For individuals treated with aggressive surgical routines, factors linked with improved long-term survival are negative surgical margins, negative lymph nodes and epithelial histology. A record of asbestos exposure is reported in about 75% of all Mesothelioma cases.
Histologically, Mesothelioma tumors are comprised of epithelial and fibrous elements. According to a recent study, the epithelial form causes plenty of confusion with metastatic carcinomas. A needle biopsy of the pleura is not going to be effective in diagnosis. It is tough distinguishing between Mesothelioma and carcinoma on small tissue specimens. However, a thoracoscopy can be quite useful in getting the correct tissue specimens for diagnostic purposes. Gross tumor examination at the time of surgery can also be useful and the use of electron microscopy is recommended.
Individuals with stage I of the disease have a much better prognosis in comparison to those with stages II or III. Because malignant Pleural Mesothelioma is quite rare, there is not much information available on survival. The staging system is set on the basis of thoracic surgery and the TNM staging system.
- Stage I: Malignant Pleural Mesothelioma confined within the parietal pleura capsule
- Stage II: Everything that is there in the stage I alongside positive intrathoracic lymph nodes
- Stage III: Local extension of malignant Pleural Mesothelioma into the chest wall and heart
- Stage IV: Distant metastatic disease
It is advisable that you go for a standard treatment rather than aggressive ones. There are a number of side effects associated with aggressive treatment routine. An extra-pleural pneumonectomy in some of the patients may prove effective in the long run. According to recent research, decortication and pleurectomy can give you relief from symptomatic effusions and pain occurring because of tumor burden. The use of radiation therapy and chemotherapy after surgery also gives temporary relief.
Localized Malignant Mesothelioma
- Solitary Mesotheliomas: Surgical resection en bloc comprises of contiguous structures which play a prominent part in getting rid of symptoms. Your health care provider will employ sessile polypoid lesions
- Intracavitary Mesothelioma: Intracavitary Mesothelioma is treated through radiation therapy. In some cases, you will also find extrapleural pneumonectomy.
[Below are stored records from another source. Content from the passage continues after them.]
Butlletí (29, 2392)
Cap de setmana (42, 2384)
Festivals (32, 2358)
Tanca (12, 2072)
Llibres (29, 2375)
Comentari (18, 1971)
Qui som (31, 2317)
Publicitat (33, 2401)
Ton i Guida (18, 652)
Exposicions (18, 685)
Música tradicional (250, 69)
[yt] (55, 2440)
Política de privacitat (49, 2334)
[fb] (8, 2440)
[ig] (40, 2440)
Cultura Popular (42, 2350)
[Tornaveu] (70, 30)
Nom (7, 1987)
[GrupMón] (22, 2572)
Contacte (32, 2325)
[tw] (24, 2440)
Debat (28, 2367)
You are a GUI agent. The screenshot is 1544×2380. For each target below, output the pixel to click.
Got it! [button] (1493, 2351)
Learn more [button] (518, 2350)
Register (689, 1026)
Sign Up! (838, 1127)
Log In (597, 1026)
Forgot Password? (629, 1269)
Advanced Malignant Mesothelioma Treatment Options
- Symptomatic treatment including thoracoscopic pleurodesis, drainage of effusions and chest tube pleurodesis
- Palliative surgical resection is also being performed on some individuals
- Palliative radiation therapy
- Single-agent chemotherapy
- Intracavitary therapy is performed on selected patients. It includes intrapleural and intraperitoneal administration of chemotherapeutic agents. Some of the chemotherapeutic agents that are used in the therapy are cytarabine, cisplatin and mitomycin. These agents play a significant part in minimizing the tumor size and controlling pain.
Recurrent Malignant Mesothelioma
Recurrent malignant Mesothelioma treatment normally uses routines and agents that are not used initially. There is no standard treatment available at present that can control the symptoms of malignant Pleural Mesothelioma.